HBO will run the movie periodically before releasing it on video and DVD. I wish all history, social studies and government teachers would include the movie in their curriculum. I want it shown on Bunco night, too, and anywhere else women gather. I realize this isn’t our usual idea of socializing, but we are not voting in the numbers that we should be, and I think a little shock therapy is in order.

It is jarring to watch Woodrow Wilson and his cronies try to persuade a psychiatrist to declare Alice Paul insane so that she could be permanently institutionalized. And it is inspiring to watch the doctor refuse. Alice Paul was strong, he said, and brave. That didn’t make her crazy. The doctor admonished the men: “Courage in women is often mistaken for insanity”.

www.thrivingnow.com/for/Rick/night-of-...

www.heraldtribune.com/article/20071014... www.heraldtribune.com/article/20071014/O...

www.girlposse.com/talk_talk_talk/privi... www.girlposse.com/talk_talk_talk/privile...

www.medinadems.org/ht/d/sp/i/139859/pi...
Eight answers:
tribeca_belle
2008-09-18 10:38:07 UTC
I'm voting and I always vote because I realize how hard-fought the battle was for women's suffrage and for the right of African Americans to vote.



I supported Hillary but I'm voting for Obama, partially because in all of those previous voting battles, conservatives opposed our rights. Maintaining the status quo was always more important to them than the individual rights of many American citizens.



Thanks for pointing out that film.
ColleenIsBack
2008-09-18 10:36:14 UTC
No, not at all. If one cares about the country and the candidate one supports in the primaries doesn't get the nomination, does it make any sense to sit home on election day and sulk? Of course not. What makes sense is to go out and vote for the candidate that agrees most with the candidate that I supported. That is why the overwhelming majority of women that supported Hillary are voting for Obama. It is the only sensible alternative in this election.
Gorgeoustxwoman2013
2008-09-18 10:34:21 UTC
I am a life-long liberal democrat and I have always voted, since my very first election. I voted for Ford. I voted for Reagan twice. I have never voted for anyone named Bush. Ann Richards would have made a great President, in my opinion.
Holy Cow!
2008-09-18 10:43:30 UTC
I second Gorgeous Texas. I wish Ann Richards could have been president.
john c
2008-09-18 10:38:01 UTC
What would those brave woman think about all the women 43 years later who voted for Kennedy because he was more handsome than Nixon?
2008-09-18 18:10:34 UTC
The Religious Right will destroy our nation...ever see the movie " V for Vendetta" nuff said



or the movie " Children of Men"..double nuff said
lujan
2016-10-03 13:56:06 UTC
i'm vote casting for Romney and it has no longer something to do with abortion which may be the least of all human beings's concerns at this point.
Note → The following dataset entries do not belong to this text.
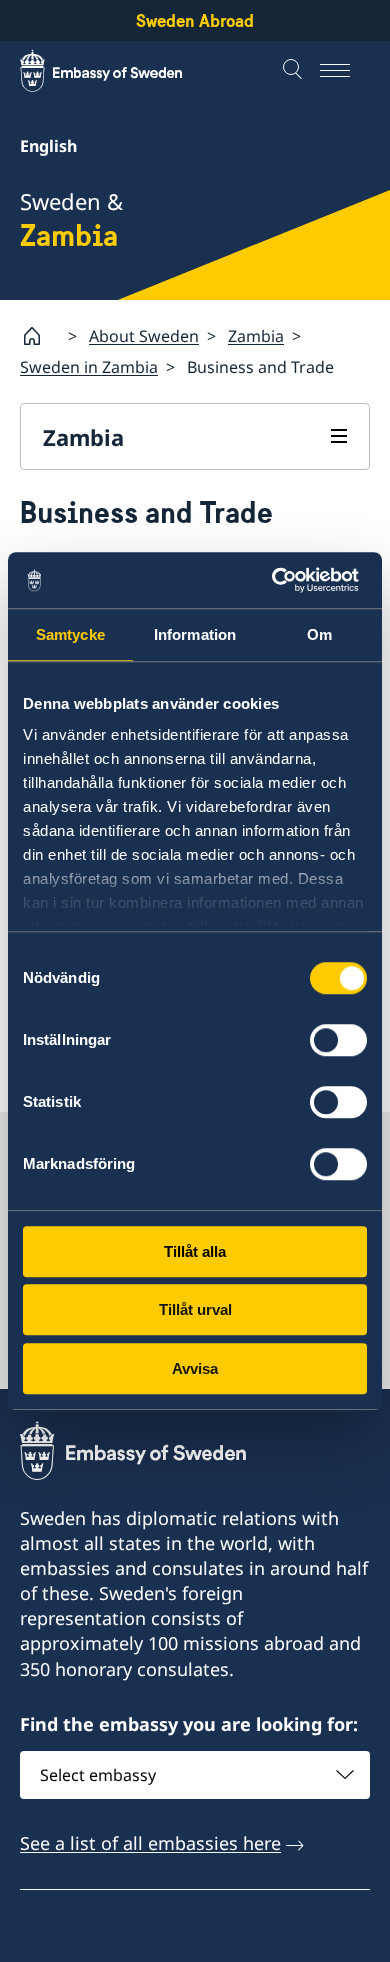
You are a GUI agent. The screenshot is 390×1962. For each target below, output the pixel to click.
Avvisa (195, 1368)
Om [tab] (319, 634)
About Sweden (144, 336)
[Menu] (345, 71)
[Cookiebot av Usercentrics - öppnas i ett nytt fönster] (280, 580)
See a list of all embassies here (150, 1843)
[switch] (338, 1040)
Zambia (256, 336)
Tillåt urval (195, 1309)
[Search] (295, 71)
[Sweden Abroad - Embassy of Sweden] (120, 71)
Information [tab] (195, 634)
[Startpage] (40, 336)
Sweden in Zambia (89, 367)
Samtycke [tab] (70, 634)
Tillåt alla (195, 1251)
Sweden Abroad (195, 20)
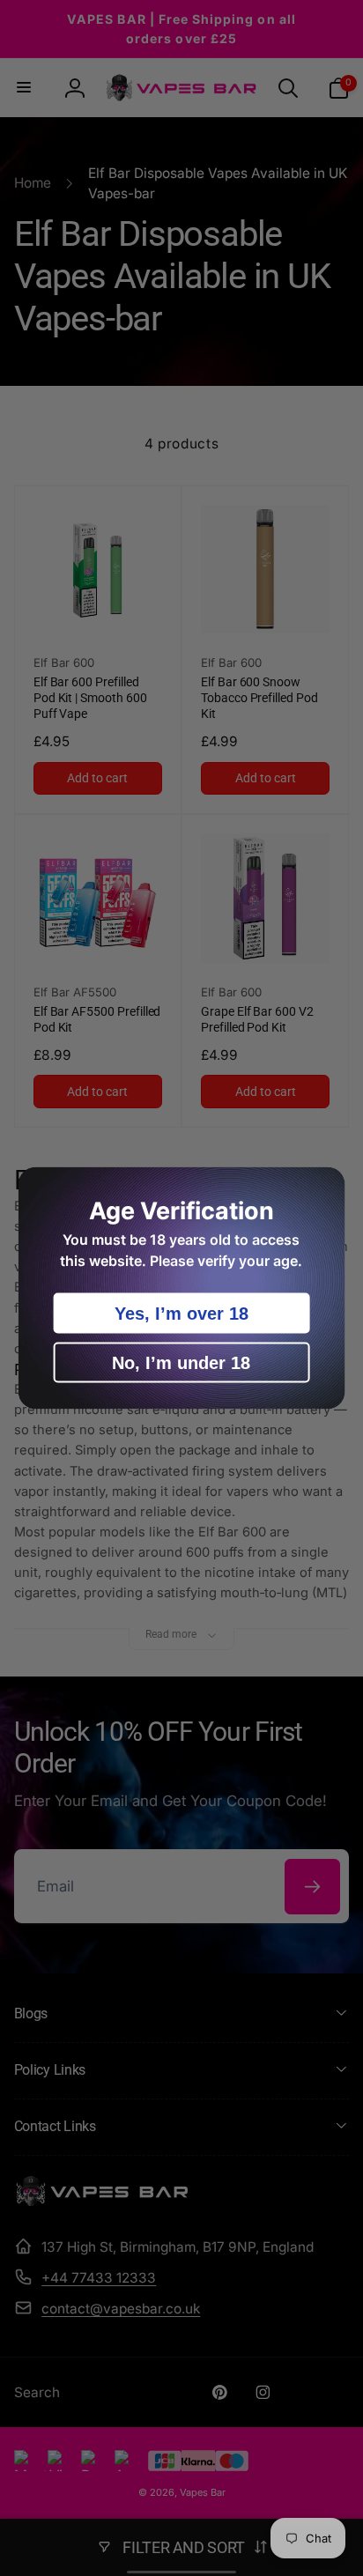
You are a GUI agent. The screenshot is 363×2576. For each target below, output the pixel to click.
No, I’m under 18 (181, 1363)
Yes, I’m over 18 (181, 1313)
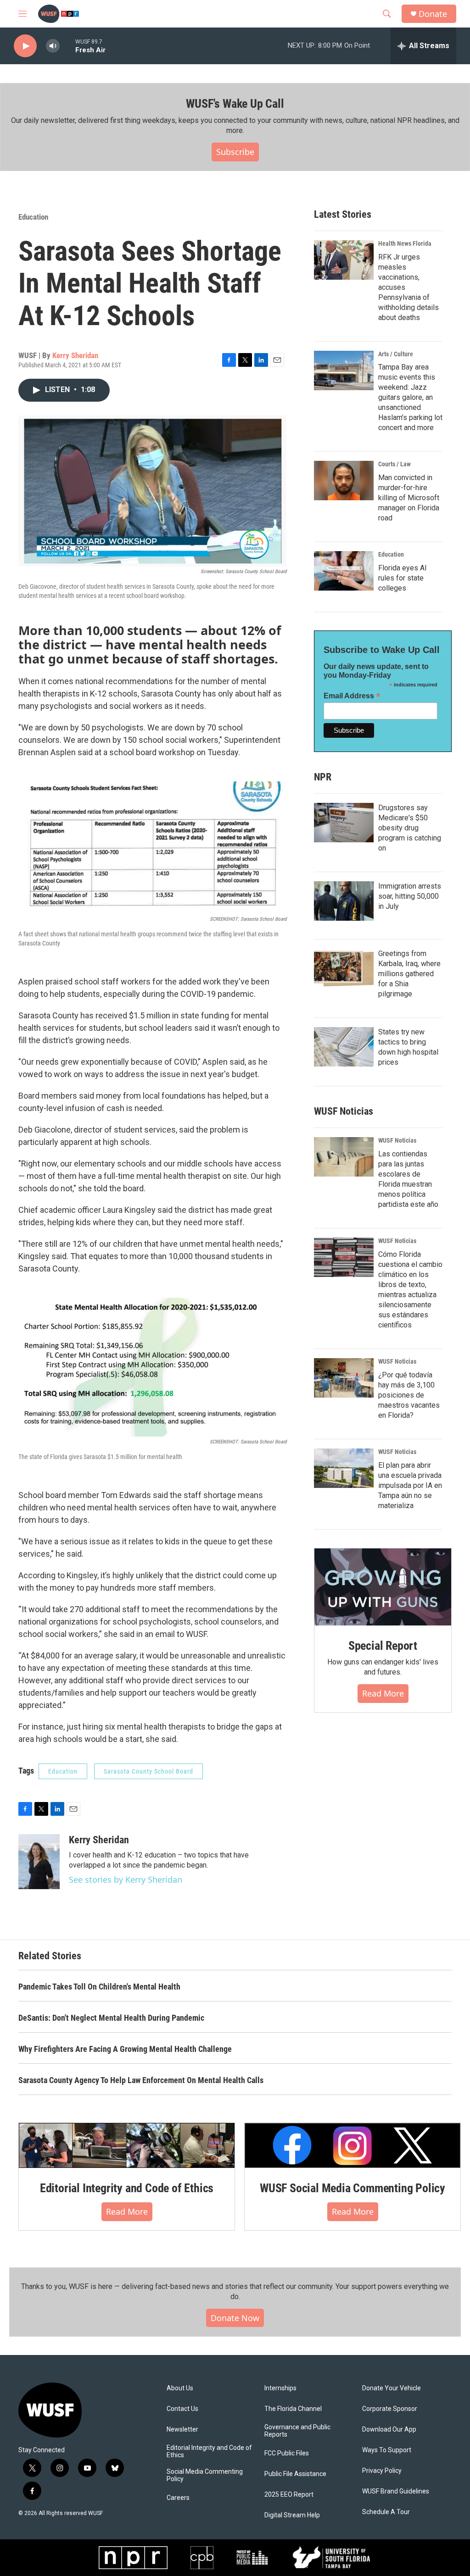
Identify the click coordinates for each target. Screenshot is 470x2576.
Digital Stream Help (292, 2515)
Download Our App (389, 2429)
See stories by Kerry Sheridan (125, 1879)
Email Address (352, 696)
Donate (433, 14)
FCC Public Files (286, 2453)
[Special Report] (382, 1586)
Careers (178, 2497)
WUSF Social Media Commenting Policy (352, 2188)
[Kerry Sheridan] (39, 1861)
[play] (25, 46)
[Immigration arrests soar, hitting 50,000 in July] (344, 901)
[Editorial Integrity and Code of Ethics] (127, 2145)
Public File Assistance (295, 2474)
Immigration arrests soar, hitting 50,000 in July (409, 896)
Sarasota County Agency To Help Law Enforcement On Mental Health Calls (140, 2080)
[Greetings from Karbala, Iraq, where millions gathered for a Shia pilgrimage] (344, 968)
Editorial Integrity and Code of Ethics (126, 2188)
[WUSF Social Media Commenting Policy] (352, 2145)
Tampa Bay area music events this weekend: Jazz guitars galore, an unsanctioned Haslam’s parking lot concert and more (410, 397)
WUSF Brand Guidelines (395, 2491)
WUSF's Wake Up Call (235, 104)
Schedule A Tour (386, 2512)
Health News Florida (404, 243)
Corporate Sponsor (389, 2408)
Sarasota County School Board (148, 1771)
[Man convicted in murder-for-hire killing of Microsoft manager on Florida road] (344, 480)
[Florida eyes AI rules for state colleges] (344, 571)
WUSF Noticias (397, 1140)
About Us (180, 2388)
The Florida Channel (293, 2408)
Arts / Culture (395, 354)
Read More (383, 1693)
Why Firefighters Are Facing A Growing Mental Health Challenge (125, 2049)
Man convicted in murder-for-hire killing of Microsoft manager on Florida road (408, 497)
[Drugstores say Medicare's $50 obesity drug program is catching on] (344, 822)
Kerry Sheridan (75, 355)
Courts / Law (394, 464)
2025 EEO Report (288, 2494)
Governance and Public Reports (297, 2431)
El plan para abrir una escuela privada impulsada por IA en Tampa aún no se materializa (410, 1485)
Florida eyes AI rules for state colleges (402, 578)
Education (33, 216)
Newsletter (182, 2429)
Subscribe (235, 151)
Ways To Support (386, 2450)
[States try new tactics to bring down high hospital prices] (344, 1047)
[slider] (67, 45)
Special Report (382, 1646)
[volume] (53, 46)
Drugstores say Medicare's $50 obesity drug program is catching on (409, 827)
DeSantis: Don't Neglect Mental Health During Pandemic (111, 2018)
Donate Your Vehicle (391, 2388)
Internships (280, 2388)
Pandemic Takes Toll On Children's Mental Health (99, 1986)
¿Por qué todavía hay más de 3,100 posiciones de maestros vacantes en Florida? (409, 1395)
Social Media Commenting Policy (205, 2475)
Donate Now (235, 2317)
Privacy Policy (382, 2470)
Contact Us (182, 2408)
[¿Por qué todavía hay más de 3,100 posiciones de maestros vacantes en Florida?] (344, 1378)
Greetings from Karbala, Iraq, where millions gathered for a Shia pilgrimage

Romney is prevalent with of the thank you to restoration the economy, he's prevalent with of the thank you to stability the cheap which capacity getting rid of reckless spending. He huge into coaching his state is #a million national in the two English and Math for years something this u . s . a . so desperately desires. He is prevalent with of the thank you to create jobs. those themes are the precise opposite of what Obama has carried out and seem the place we are. Abortion is the least of my situation. to no longer point out Romney has stated that he's advantageous with abortion in severe situations alongside with rape, incest and probability to the mummy yet, there are thank you to a lot of human beings utilising abortion as a beginning administration technique.
notyou311
2008-09-18 10:35:08 UTC
It is stupid and unpatriotic not to vote. People died to give you that privilege. If you were denied the right to vote, you would be furious.


This content was originally posted on Y! Answers, a Q&A website that shut down in 2021.